MARVEL AT Marlborough
A GOOD DRINKS’ STATION IS THE SECRET TO DOING A HALF MARATHON
Culinary creativity, art and theatre converge at Feast Marlborough. This four-day festival is set amid stunning autumn scenery, with the vineyards awash in amber.
This year, it also coincides with the Saint Clair Vineyard Half Marathon, which boasts a mostly flat course across 22 vineyards and a plethora of live music and drinks stations along the way. I must admit, it was with such hedonistic ideas in mind that I signed up for the run.
Arriving in Blenheim on the Thursday afternoon, we were welcomed to our accommodation with a platter filled with some of the region’s best produce: Charcuterie by The Swiss Butcher, Cranky Goat cheese and Manaaki chutneys, “made by the Aunties” of Omaka Marae.
Billed as a “multi-sensory dining experience”, The WK Gala Dinner came with an enticing dress code: “Red carpet − no limits”. The five-course meal, which took place at Blenheim’s Arbour restaurant, was designed by Bradley
Hornby to reflect Marlborough’s landscape. We savoured delightful dishes such as The Coast (crayfish tails, pickled surf clams and coastal greens), with local wines in front of a big-screen backdrop of amazing work by photographers and live performances by local musicians. Singer-songwriter Sarah Brown was my favourite act of the night, with her honey-sweet voice and plucky presence on the guitar. We ate off plates handmade by Marlborough Community Potters (these could be bought and I took a beauty of a set by Sara Scott home with me).
The next night, after a day of wine tastings and filling the tum at the Street Feast, an early night was just the ticket.

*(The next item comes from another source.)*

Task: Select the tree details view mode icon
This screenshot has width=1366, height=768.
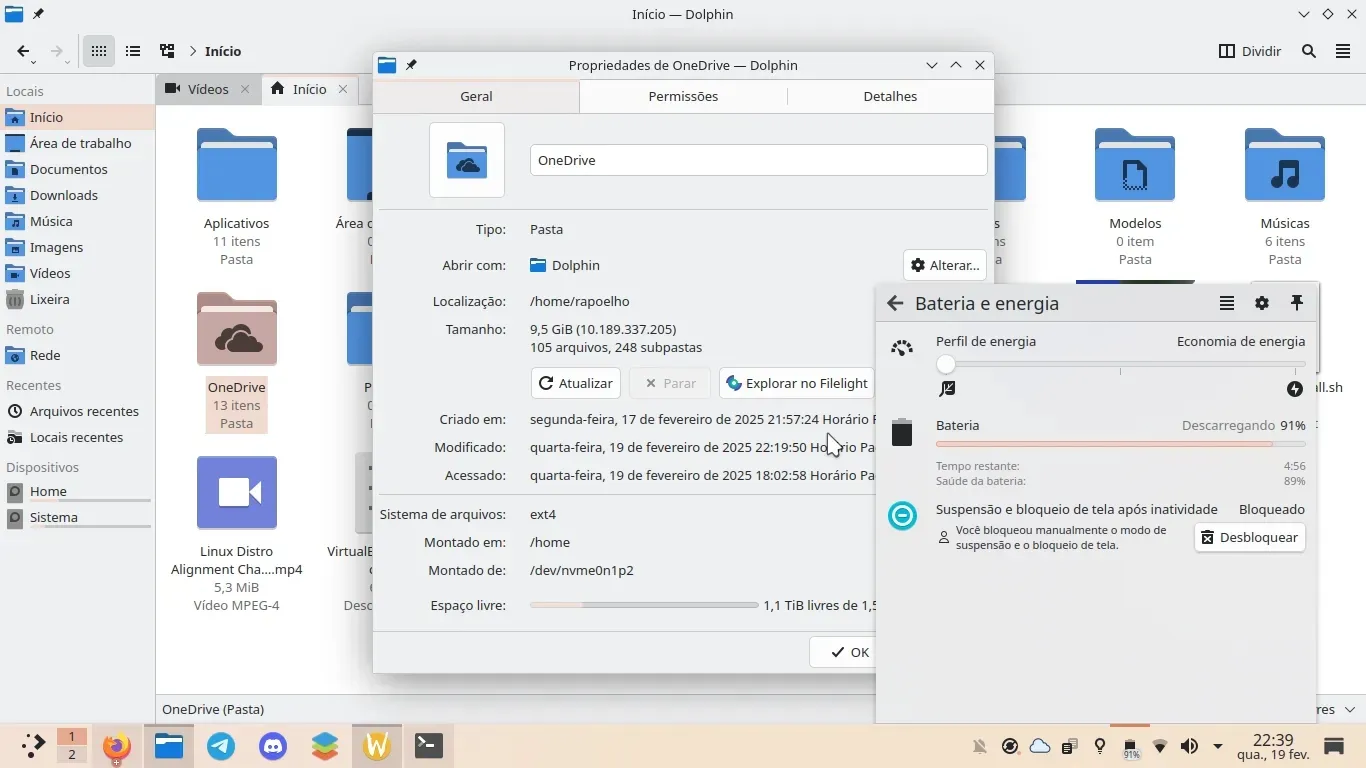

Saturday morning’s run, my first-ever half marathon, featured a fun vibe, excellent organisation, a great course and a bottle of St Clair bubbles for everyone who crossed the finish line. The bubbles had to wait, though, as the first thing I wrapped my lips around, while soaking in a muchneeded spa, was a glass of Giesen’s single vineyard Ridge Block Pinot Noir.
The legs somewhat back to normal, on my final night I took my seat in Cloudy Bay’s beautifully designed private accommodation and event space, The Shack, where guest chef Mark Southon cooked a delectable meal to showcase the region’s “black gold”. This is garlic grown by Marlborough Garlic, that was roasted at a low temperature until black, chewy, smoky and sweet, then harnessed skilfully by the chef in every dish including dessert. Pure Marlborough perfection.